Il racconto nella catechesi dell’infanzia

Claude e Jacqueline Lagarde

Il bambino non può comprendere in senso esistenziale il racconto biblico, come può invece fare l’adulto; ma allora la catechesi per l’infanzia è inutile?

Nel bambino, i racconti hanno l’importanza di una matrice culturale; disegnandoli, mettendoli in scena, recitandoli, parlandone, assimilandoli, pregandoli, il bambino nasce alla sua vita di cristiano. Immagina le cose e sente i rapporti umani in modo affettivo.

Prima di vivere tutto ciò, lo recita nel proprio immaginario. I racconti figurati divengono allora la radice dell’esistenza, anche se non vengono colti e vissuti nella loro dimensione esistenziale, anche se il «per noi» non è ancora possibile. “Uovo” della cultura cristiana, i racconti generano il bambino a sé stesso e alla Chiesa. Non è eliminando l’uovo che nascerà il pulcino.

Privato di tale matrice culturale, il bambino di famiglia cristiana rischia di sviluppare un buon sentimento religioso, sentimento universale, comune a tutte le religioni del mondo.

Questa emozione, reale e intensa, non si innesta sui comportamenti e sul corpo più di quanto facciano i racconti biblici stessi.
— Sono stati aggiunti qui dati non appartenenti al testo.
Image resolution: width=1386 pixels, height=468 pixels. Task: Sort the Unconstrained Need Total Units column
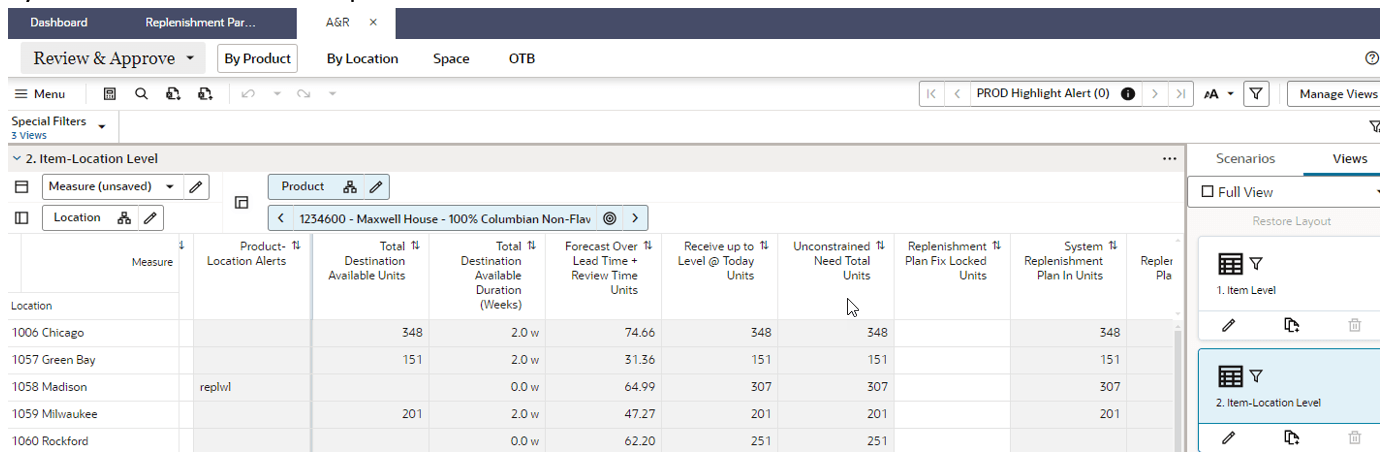[881, 246]
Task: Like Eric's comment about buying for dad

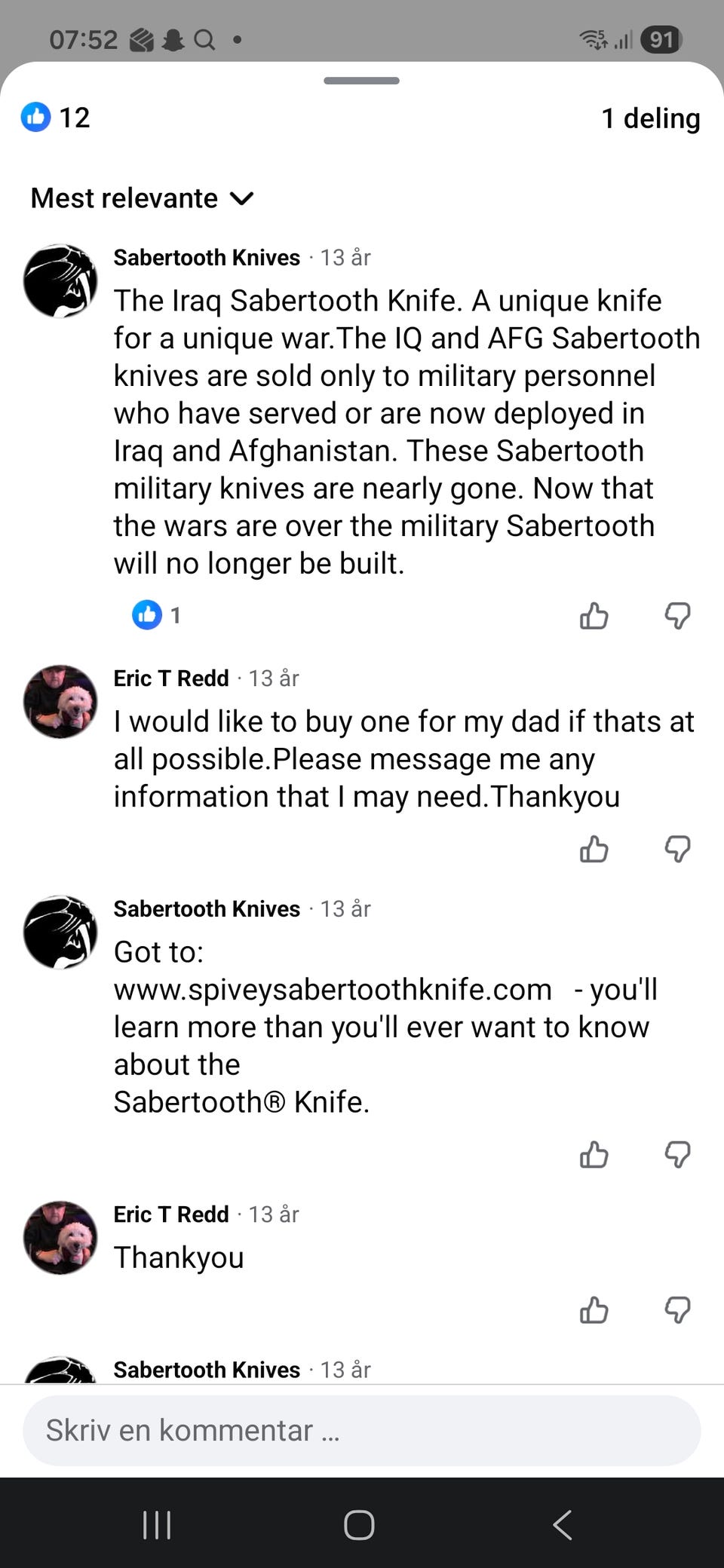Action: (x=594, y=850)
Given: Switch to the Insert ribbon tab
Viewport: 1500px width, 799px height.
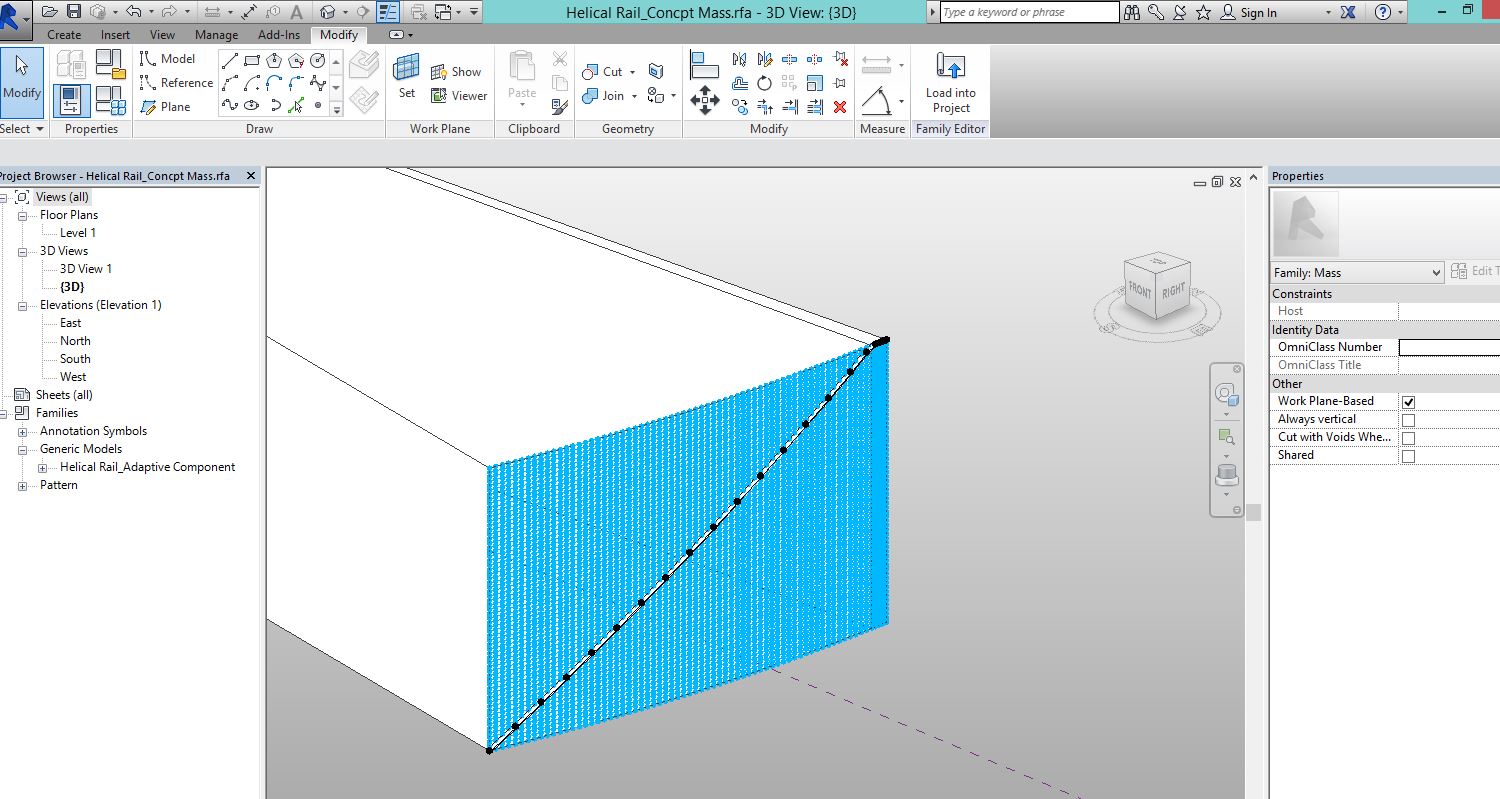Looking at the screenshot, I should click(115, 35).
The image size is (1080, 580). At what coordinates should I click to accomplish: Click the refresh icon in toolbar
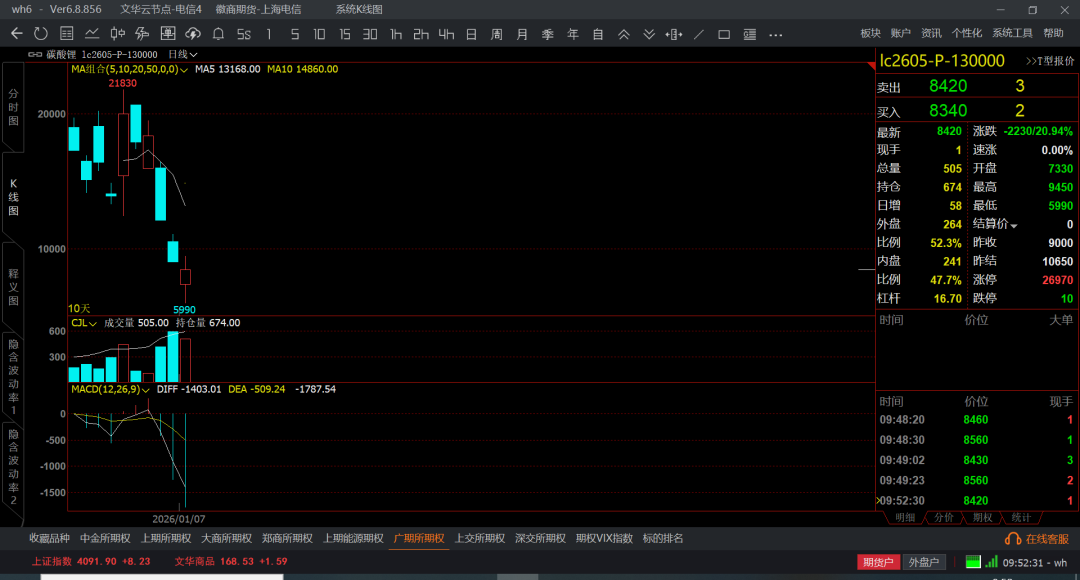[40, 34]
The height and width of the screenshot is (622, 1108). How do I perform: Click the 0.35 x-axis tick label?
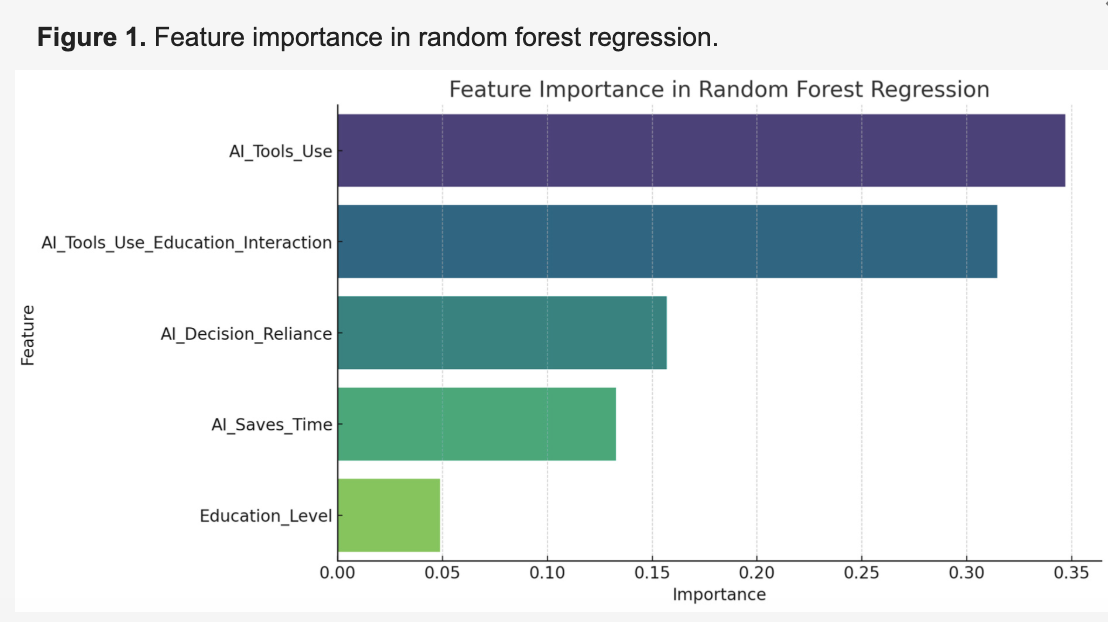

Se l’affettività religiosa non riceve il supporto concreto e logico delle immagini e dei racconti, non acquista alcun supporto concreto né alcuna dimensione intellettuale.

Il fanciullo resta ciò che è: un piccolo animale molto religioso, senza cultura né struttura: scusate “l’animale”, soprattutto quando si tratta di religione, ma un’affettività religiosa non controllata rischia a volte di fare gravi danni. 

La tradizione dei Padri ci ricorda questo: essenziale nella catechesi è l’intelligenza della fede (intellectus fidei), non il sentimento religioso – che si sviluppa in modo abbastanza spontaneo se il clima spirituale è buono.